There are several facilities to see where the kernel spends its resources. A simple one is the profiling function, that stores the current EIP (instruction pointer) at each clock tick.
Boot the kernel with command line option profile=2
(or some other number instead of 2). This will cause
a file /proc/profile
to be created.
The number given after profile=
is the number of positions
EIP is shifted right when profiling. So a large number gives a
coarse profile.
The counters are reset by writing to /proc/profile
.
The utility readprofile
will output statistics for you.
It does not sort - you have to invoke sort
explicitly.
But given a memory map it will translate addresses to kernel symbols.
See kernel/profile.c
and fs/proc/proc_misc.c
and readprofile(1)
.
For example:
# echo > /proc/profile ... # readprofile -m System.map-2.5.59 | sort -nr | head -2 510502 total 0.1534 508548 default_idle 10594.7500
The first column gives the number of timer ticks.
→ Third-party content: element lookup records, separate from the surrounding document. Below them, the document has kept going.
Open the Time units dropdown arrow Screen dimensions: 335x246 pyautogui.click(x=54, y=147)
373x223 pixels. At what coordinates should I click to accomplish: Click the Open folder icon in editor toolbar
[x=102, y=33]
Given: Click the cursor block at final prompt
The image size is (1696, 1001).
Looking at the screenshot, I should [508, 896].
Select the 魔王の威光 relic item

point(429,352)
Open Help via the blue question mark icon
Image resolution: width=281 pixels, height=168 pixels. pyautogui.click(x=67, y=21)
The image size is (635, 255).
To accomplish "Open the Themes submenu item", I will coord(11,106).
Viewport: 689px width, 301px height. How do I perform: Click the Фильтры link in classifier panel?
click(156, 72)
The last column gives the number of ticks divided by the size of the function.
The command readprofile -r
is equivalent to
echo > /proc/profile
.
A more advanced mechanism is given by oprofile.
Build a kernel (2.5.43 or later) with CONFIG_PROFILING=y
and CONFIG_OPROFILE=y. Now the kernel knows about the
oprofilefs
virtual filesystem. The utilities
mentioned below will mount it on /dev/oprofile
.
It is a good idea to add idle=poll
to the kernel
command line; this will make sure time spent in the idle thread
is properly accounted for.
Get the oprofile utility from
http://oprofile.sourceforge.net/.
Configure with ./configure --with-kernel-support
,
then make
and (as root) make install
.
This yields binaries and a man page:
% ls /usr/local/bin op_dump op_merge op_start op_time opcontrol oprofiled op_help op_session op_stop op_to_source oprof_start oprofpp % ls /usr/local/share/oprofile stl.pat % ls /usr/local/share/doc/oprofile oprofile.html % ls /usr/local/man/man1 op_help.1 op_time.1 opcontrol.1 oprofiled.1 op_merge.1 op_to_source.1 oprofile.1 oprofpp.1 %All man pages are links to the
oprofile
man page.
Thus, there are two sources of information:
% man oprofile % mozilla /usr/local/share/doc/oprofile/oprofile.html
Make sure you are root and your PATH contains /usr/local/bin
.
The first action required is invoking opcontrol --setup ...
.
This will create a setup file /root/.oprofile/daemonrc
.
You need the big kernel toplevel vmlinux
file (not bzImage
,
and not the smaller arch/i386/boot/compressed/vmlinux
).
# opcontrol --setup --vmlinux=/foo/vmlinux # cat /root/.oprofile/daemonrc IGNORE_MYSELF=0 SEPARATE_LIB_SAMPLES=0 SEPARATE_KERNEL_SAMPLES=0 VMLINUX=/foo/vmlinux BUF_SIZE=0 one_enabled=1 #The precise setup call needed depends on your hardware. The above example is for an old Pentium without hardware performance counters. For a P3, use
opcontrol --setup --vmlinux=/foo/vmlinux --ctr0-event=CPU_CLK_UNHALTED --ctr0-count=100000For a P4, use
opcontrol --setup --vmlinux=/foo/vmlinux --ctr0-event=GLOBAL_POWER_EVENTS --ctr0-unit-mask=1 --ctr0-count=100000For an Athlon or x86-64, use
opcontrol --setup --vmlinux=/foo/vmlinux --ctr0-event=RETIRED_INSNS --ctr0-count=100000There are many other possible setup options. The command
op_help
will list them once you have done the setup :-).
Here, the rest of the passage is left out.